Outros recorrem a adivinhos para descobrir o culpado.
Quem se comporta assim não tem fé no Deus da Vida.
Deus é bom e quer a vida e a felicidade de todos.

Na 2ª Leitura, Paulo se defende de acusações recebidas.
O Evangelho, que ele está anunciando, não o aprendeu dos homens,
mas o recebeu por revelação do próprio Cristo. (Gl 1,11-19)

No Evangelho, temos a Viúva de Naim. (Lc 7,11-17)
Lucas descreve um grande acontecimento humano:
o encontro da Morte e da Vida.

+ Dois cortejos se aproximam pelos caminhos de Naim.
   - Um é formado por Jesus e seus discípulos.
     O outro formado por uma mãe viúva e seus amigos,
     que levam um féretro para a sepultura.

   - Um é precedido por Jesus, o ressuscitado, o vencedor da morte.
     O outro é precedido por um cadáver.

   - Um representa a comunidade cristã radiante de alegria
     junto ao seu "Senhor", que a conduz à vida.
     O outro é símbolo da humanidade que ainda não encontrou Cristo:
     está a caminho do campo santo e vê a morte como uma derrota irreversível.

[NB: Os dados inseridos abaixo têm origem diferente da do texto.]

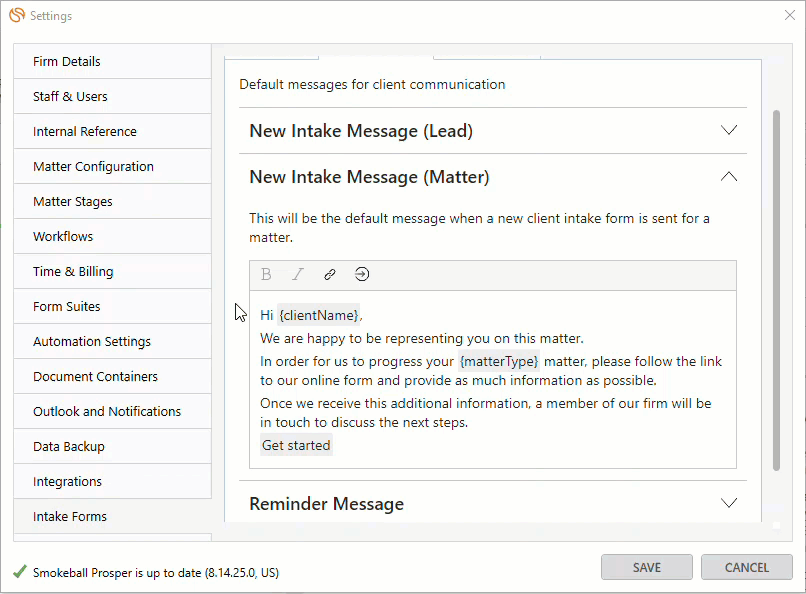The width and height of the screenshot is (806, 594).
Task: Toggle bold formatting in message editor
Action: (266, 274)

 + Os dois cortejos se encontram:
  - O "Senhor" SE COMPADECE da dor e das lágrimas da mãe viúva
    (que representa toda a humanidade abatida e desesperada),
    interrompe a caminhada para a morte e diz:
  - para a Mãe: "não chores mais".
  - para o Filho: "Levanta-te."
   
O que ele faz é sinal da presença de Deus:
O pranto torna-se um canto de alegria,
os dois grupos se unem num único brado de entusiasmo,
todos glorificam o Senhor, exclamando:
"Um grande profeta surgiu entre nós e Deus VISITOU o seu povo".

* A grande novidade não foi adiar a morte por alguns anos,
mas o que o fato encerra: a morte foi vencida...
Jesus é o SENHOR DA VIDA.
Ele não abandona o homem nas garras da morte,
mas o ressuscita para que viva para sempre.

+ Esta cena se repete todos os dias:

- Há grandes cortejos cheios de mortos,
  de mortos que andam e se movem, mas não têm vida:
- É o grande cortejo dos desempregados, dos drogados, dos analfabetos,
  dos sem-teto, dos terroristas, dos enfermos, dos inválidos...
  Cortejo que passa todos os dias ao nosso lado e não nos damos conta.

- Ao encontro dele pode e deve ir outro cortejo,
  formado de pessoas cheias de vida que acompanham Cristo...
  comprometidas em responder à morte com a vida.

- Em que cortejo estamos?
- Que resposta damos aos que caminham no cortejo da morte?

Jesus não ficou indiferente diante do sofrimento humano.
Fez algo para aliviar.
Como seguidores de Cristo, devemos ir ao encontro dos que sofrem.
Se não podemos eliminar o sofrimento, podemos ao menos ser solidários.
A presença é sempre uma forma de ajudar quem passa por dificuldades...

Diante do milagre, o POVO exclamou:
"Um grande profeta surgiu em nosso meio e Deus visitou o seu povo".